Heterozygous MYH7 R403Q mutation impairs left atrial mitochondrial function in a Yucatan mini-pig model of genetic nonobstructive hypertrophic cardiomyopathy.

Hypertrophic cardiomyopathy (HCM) can be caused by a MYH7 R403Q gene mutation, which drives pathological cardiac remodeling and may ultimately lead to heart failure. Here, we sought to examine the effects of this mutation on cardiac mitochondrial function in a Yucatan mini-pig model of genetic HCM. Activity of key mitochondrial enzymes, citrate synthase and β-hydroxyacyl-CoA dehydrogenase, was significantly reduced in the left atrium of HCM animals compared with the control group.

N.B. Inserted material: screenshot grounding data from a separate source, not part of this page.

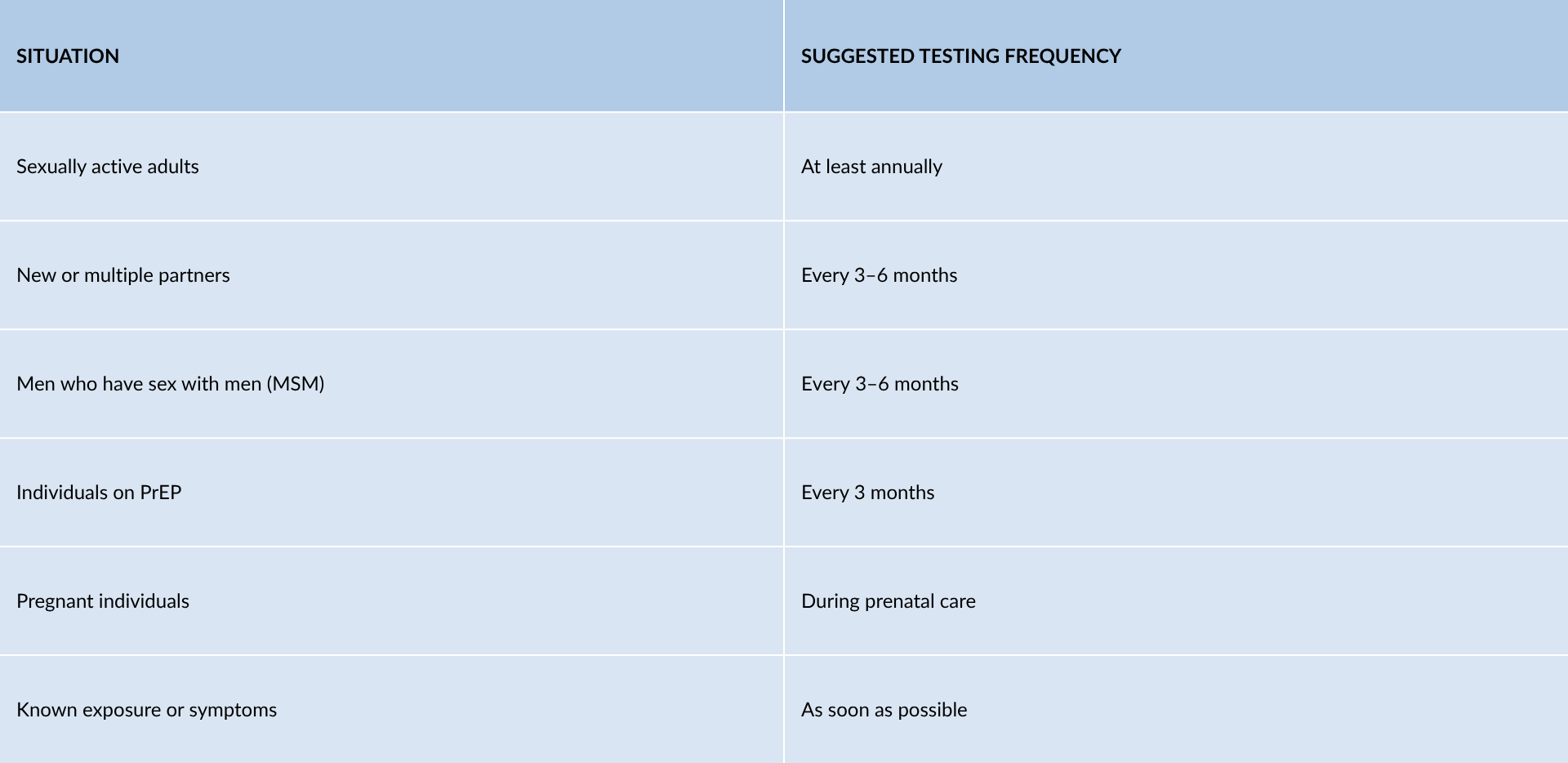1568x763 pixels.
Task: Click Every 3–6 months for new partners
Action: coord(879,275)
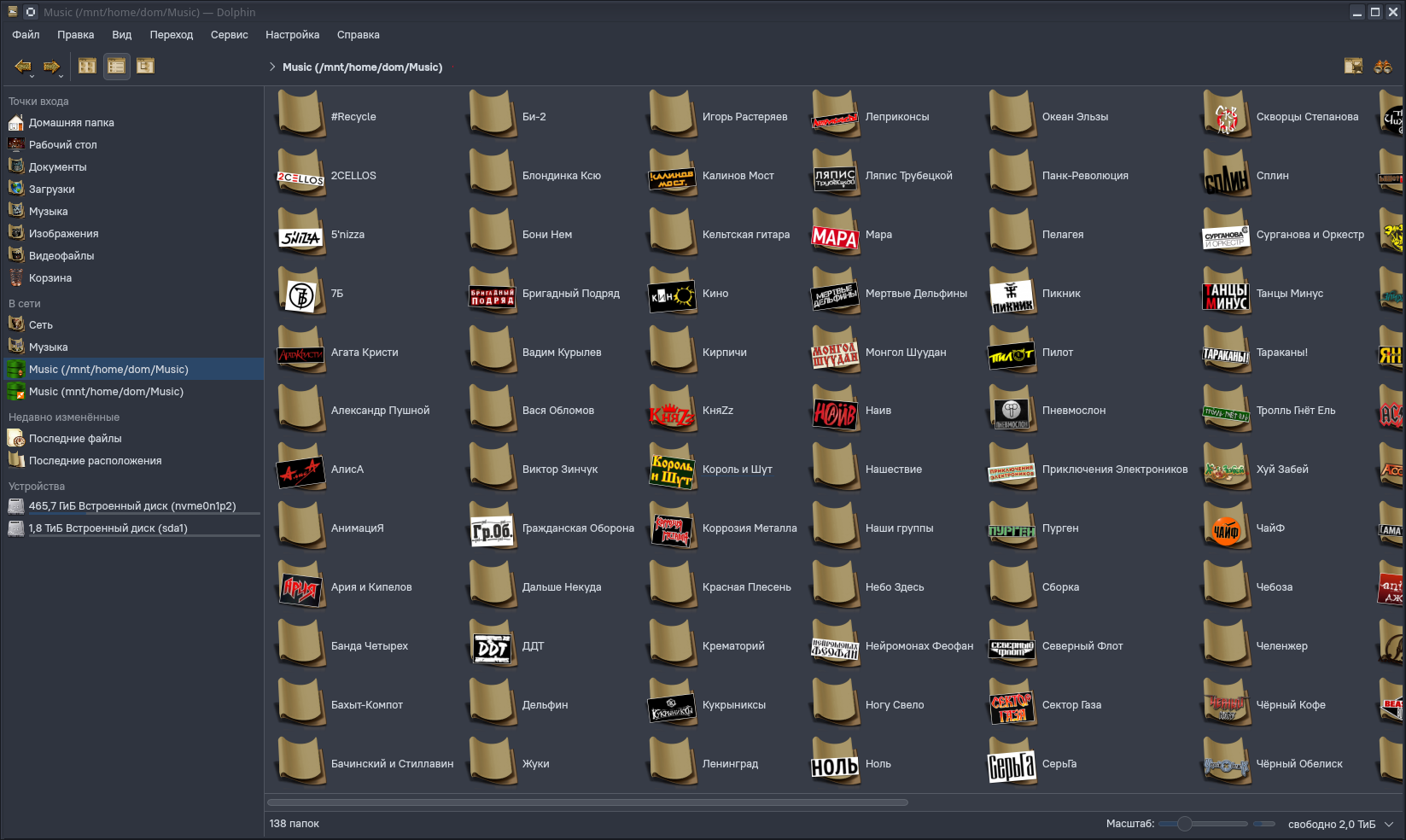Viewport: 1406px width, 840px height.
Task: Open the Настройка menu
Action: pos(292,35)
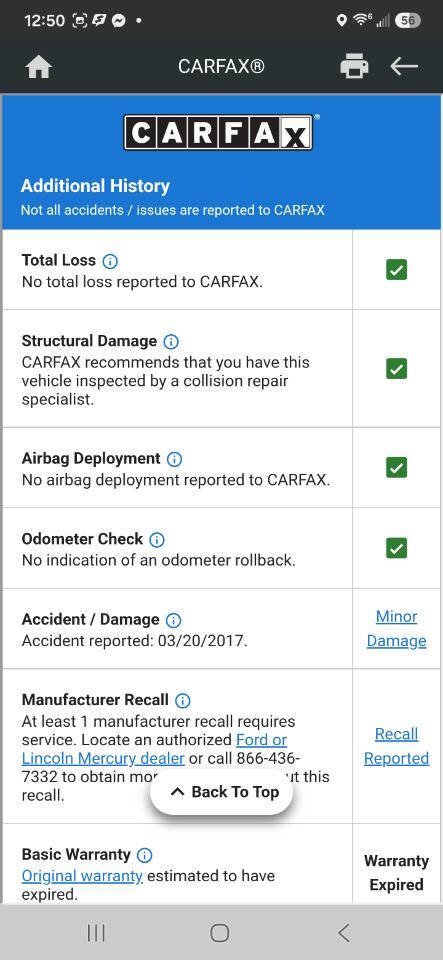Open the Minor Damage link
The width and height of the screenshot is (443, 960).
(x=396, y=629)
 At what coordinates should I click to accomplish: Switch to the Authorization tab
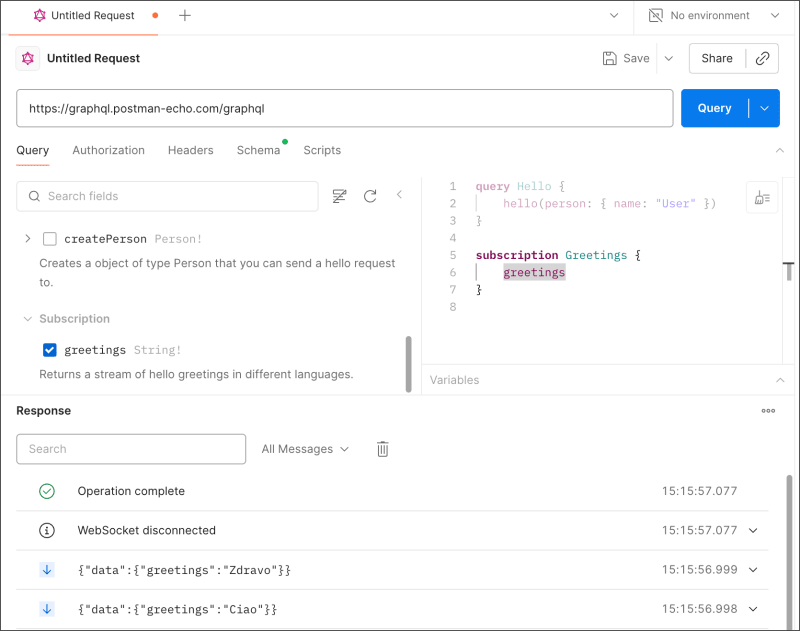[108, 150]
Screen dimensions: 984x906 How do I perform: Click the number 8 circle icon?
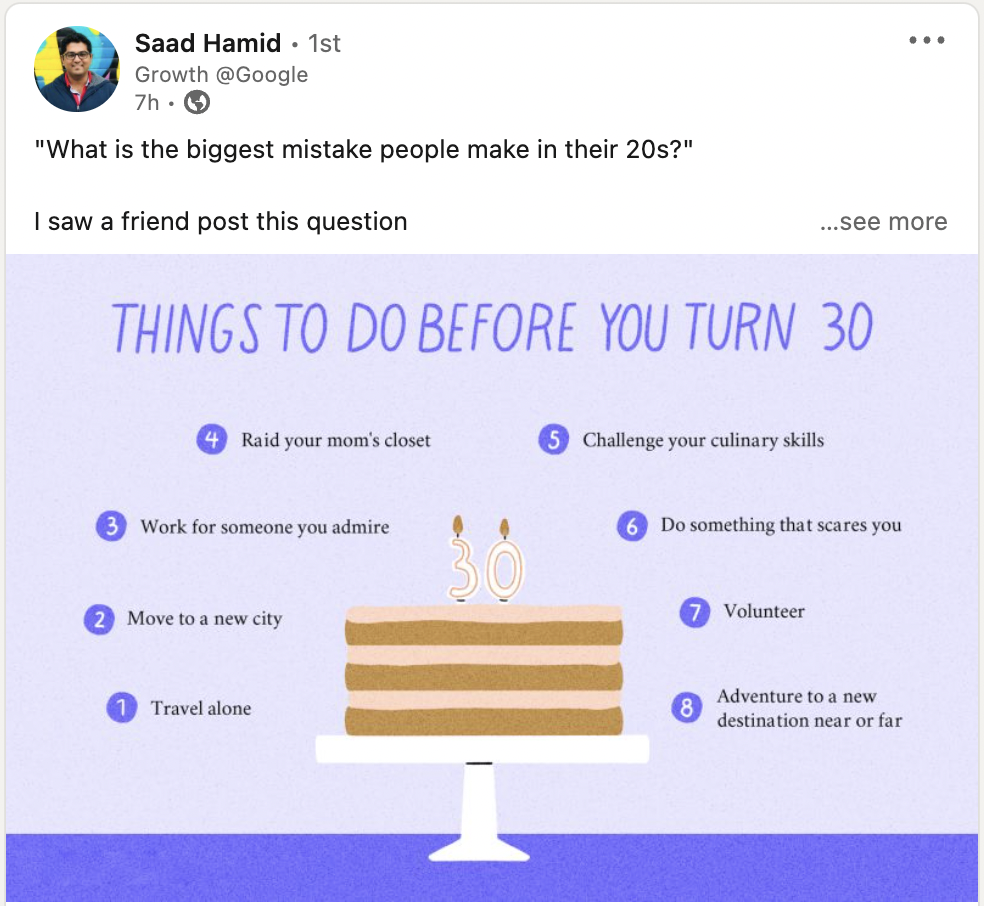[686, 708]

However, left atrial mitochondrial respiration was significantly greater in HCM pigs versus controls in the following states: basal (42%, P = 0.001), state 2 (47%, P = 0.02), and uncoupled (P = 0.003), potentiating a compensatory mechanism. Surprisingly, left ventricular mitochondrial respiration and mitochondrial enzymatic activity did not differ between the HCM model versus healthy control pigs. However, proteomic profiling revealed parallel mitochondrial dysfunction and impairment of energy metabolism processes in both chambers, such as inhibited fatty acid metabolism and mitogenesis in the left atrium and increased mitochondrial dysfunction and concentration of fatty acids in the left ventricle. Collectively, the MYH7 R403Q mutation may contribute to HCM through chamber-specific mechanisms that promote mitochondrial dysfunction and impaired energy homeostasis. Furthermore, these findings demonstrate the utility of this preclinical large animal model for identifying novel mechanisms underlying genetic heart failure with translational impact for individuals affected with HCM.NEW & NOTEWORTHY Changes in mitochondrial function have been proposed in the etiology of hypertrophic cardiomyopathy (HCM). In this report, we examine mitochondrial function and activity in response to a MYH7 R403Q gene mutation that causes HCM. Our findings show chamber-dependent mitochondrial dysfunction and decreased enzymatic activity, which affect key cellular processes, such as ATP production and metabolism. These findings highlight chamber-specific metabolic dysfunction that may contribute to the development of HCM.